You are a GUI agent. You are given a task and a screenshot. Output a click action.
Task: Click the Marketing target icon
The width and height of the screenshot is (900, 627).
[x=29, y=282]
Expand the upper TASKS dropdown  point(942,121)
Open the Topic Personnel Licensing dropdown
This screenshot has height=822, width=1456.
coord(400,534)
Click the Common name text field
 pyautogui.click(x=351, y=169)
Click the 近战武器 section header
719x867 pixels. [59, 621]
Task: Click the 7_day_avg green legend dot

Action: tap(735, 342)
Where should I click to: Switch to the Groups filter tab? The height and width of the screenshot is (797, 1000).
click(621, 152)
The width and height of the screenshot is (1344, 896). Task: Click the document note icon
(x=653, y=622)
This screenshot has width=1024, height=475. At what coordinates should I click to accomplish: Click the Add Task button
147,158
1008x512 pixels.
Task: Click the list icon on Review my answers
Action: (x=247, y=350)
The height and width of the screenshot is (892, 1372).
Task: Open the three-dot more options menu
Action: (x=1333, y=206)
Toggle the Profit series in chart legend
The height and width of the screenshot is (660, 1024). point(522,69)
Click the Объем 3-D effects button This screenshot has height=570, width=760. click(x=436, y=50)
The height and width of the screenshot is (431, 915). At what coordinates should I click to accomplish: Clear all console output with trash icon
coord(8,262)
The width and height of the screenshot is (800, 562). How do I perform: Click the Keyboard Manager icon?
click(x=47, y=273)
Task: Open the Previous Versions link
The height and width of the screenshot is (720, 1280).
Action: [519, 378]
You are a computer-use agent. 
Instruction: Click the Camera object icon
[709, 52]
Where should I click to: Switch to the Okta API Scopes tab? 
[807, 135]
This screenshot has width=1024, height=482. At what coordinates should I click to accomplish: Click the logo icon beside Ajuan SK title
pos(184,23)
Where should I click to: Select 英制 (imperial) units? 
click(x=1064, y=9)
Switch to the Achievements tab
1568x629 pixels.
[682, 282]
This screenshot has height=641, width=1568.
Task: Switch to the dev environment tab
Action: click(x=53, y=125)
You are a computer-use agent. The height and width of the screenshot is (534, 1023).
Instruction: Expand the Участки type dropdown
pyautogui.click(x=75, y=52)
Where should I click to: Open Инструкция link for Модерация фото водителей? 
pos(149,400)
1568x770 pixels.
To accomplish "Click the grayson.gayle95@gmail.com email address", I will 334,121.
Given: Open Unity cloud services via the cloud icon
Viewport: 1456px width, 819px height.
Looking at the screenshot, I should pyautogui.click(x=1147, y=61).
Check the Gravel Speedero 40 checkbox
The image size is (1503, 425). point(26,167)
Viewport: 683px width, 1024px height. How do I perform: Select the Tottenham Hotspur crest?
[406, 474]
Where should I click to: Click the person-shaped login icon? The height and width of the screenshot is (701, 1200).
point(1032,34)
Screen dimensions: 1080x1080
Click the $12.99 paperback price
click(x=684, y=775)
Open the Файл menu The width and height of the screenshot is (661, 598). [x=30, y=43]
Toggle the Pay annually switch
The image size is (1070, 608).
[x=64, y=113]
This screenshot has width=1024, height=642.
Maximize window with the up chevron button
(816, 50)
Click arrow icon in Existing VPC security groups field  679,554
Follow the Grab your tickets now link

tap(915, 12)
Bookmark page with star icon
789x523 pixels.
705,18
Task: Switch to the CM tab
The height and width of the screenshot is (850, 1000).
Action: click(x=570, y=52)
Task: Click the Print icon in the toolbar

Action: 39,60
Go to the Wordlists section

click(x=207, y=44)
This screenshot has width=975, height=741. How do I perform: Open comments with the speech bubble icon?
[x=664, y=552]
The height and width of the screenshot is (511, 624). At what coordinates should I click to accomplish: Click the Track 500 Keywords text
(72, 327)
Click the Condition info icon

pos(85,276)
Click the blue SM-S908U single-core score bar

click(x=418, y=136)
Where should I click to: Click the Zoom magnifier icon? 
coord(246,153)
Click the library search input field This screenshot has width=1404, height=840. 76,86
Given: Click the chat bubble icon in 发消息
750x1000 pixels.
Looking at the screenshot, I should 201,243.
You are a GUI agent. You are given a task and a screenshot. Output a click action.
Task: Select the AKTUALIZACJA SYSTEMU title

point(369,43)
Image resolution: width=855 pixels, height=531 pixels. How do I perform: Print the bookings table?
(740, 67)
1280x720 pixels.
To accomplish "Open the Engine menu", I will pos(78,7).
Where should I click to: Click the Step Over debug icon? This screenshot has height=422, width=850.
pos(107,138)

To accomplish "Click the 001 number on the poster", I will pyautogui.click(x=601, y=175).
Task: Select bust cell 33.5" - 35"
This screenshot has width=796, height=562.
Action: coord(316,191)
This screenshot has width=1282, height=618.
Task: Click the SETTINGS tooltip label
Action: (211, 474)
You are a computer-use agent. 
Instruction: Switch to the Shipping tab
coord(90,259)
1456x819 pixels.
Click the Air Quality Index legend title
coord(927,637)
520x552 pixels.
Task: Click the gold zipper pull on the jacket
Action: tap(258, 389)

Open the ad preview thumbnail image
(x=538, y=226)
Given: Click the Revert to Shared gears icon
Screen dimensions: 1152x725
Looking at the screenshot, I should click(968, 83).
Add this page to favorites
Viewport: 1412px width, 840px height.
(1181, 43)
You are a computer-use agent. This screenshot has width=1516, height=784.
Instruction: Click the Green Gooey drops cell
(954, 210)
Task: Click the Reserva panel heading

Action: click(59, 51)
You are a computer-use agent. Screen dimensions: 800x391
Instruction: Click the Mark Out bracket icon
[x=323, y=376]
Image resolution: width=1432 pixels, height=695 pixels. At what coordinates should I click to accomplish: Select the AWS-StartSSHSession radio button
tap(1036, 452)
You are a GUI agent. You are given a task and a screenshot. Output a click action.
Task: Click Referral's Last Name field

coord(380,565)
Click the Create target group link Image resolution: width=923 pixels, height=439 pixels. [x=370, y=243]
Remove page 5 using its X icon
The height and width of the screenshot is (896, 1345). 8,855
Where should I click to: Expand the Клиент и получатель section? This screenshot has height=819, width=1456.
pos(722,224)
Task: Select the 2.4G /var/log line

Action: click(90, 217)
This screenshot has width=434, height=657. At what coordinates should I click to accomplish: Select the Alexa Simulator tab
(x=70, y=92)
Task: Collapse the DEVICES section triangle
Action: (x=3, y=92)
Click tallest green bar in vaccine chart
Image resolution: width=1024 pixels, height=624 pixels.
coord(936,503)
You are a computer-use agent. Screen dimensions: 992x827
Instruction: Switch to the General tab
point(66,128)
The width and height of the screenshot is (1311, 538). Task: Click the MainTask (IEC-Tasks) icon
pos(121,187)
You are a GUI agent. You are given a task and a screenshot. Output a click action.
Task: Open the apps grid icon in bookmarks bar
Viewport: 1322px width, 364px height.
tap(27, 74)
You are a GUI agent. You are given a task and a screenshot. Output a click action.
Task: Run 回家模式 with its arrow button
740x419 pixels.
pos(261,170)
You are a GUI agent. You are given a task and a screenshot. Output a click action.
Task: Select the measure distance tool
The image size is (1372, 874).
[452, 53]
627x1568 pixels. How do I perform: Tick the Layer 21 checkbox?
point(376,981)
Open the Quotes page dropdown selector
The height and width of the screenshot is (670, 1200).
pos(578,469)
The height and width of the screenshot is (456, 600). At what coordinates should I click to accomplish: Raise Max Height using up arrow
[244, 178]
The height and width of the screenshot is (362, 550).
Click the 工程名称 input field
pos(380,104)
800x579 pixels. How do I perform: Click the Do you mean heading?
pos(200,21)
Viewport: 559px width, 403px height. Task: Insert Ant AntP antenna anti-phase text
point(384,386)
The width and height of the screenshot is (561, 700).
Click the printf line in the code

__PROBLEM DETAILS__. Output the lines of the entries above exactly as they appear, from the line containing "This screenshot has width=434, height=657." through the line containing "point(66,128)", and nothing else.

__WRITTEN ANSWER__.
This screenshot has width=434, height=657. At what coordinates should I click to accomplish: Select the Alexa Simulator tab
(x=70, y=92)
Task: Collapse the DEVICES section triangle
Action: (x=3, y=92)
Click tallest green bar in vaccine chart
Image resolution: width=1024 pixels, height=624 pixels.
coord(936,503)
You are a computer-use agent. Screen dimensions: 992x827
Instruction: Switch to the General tab
point(66,128)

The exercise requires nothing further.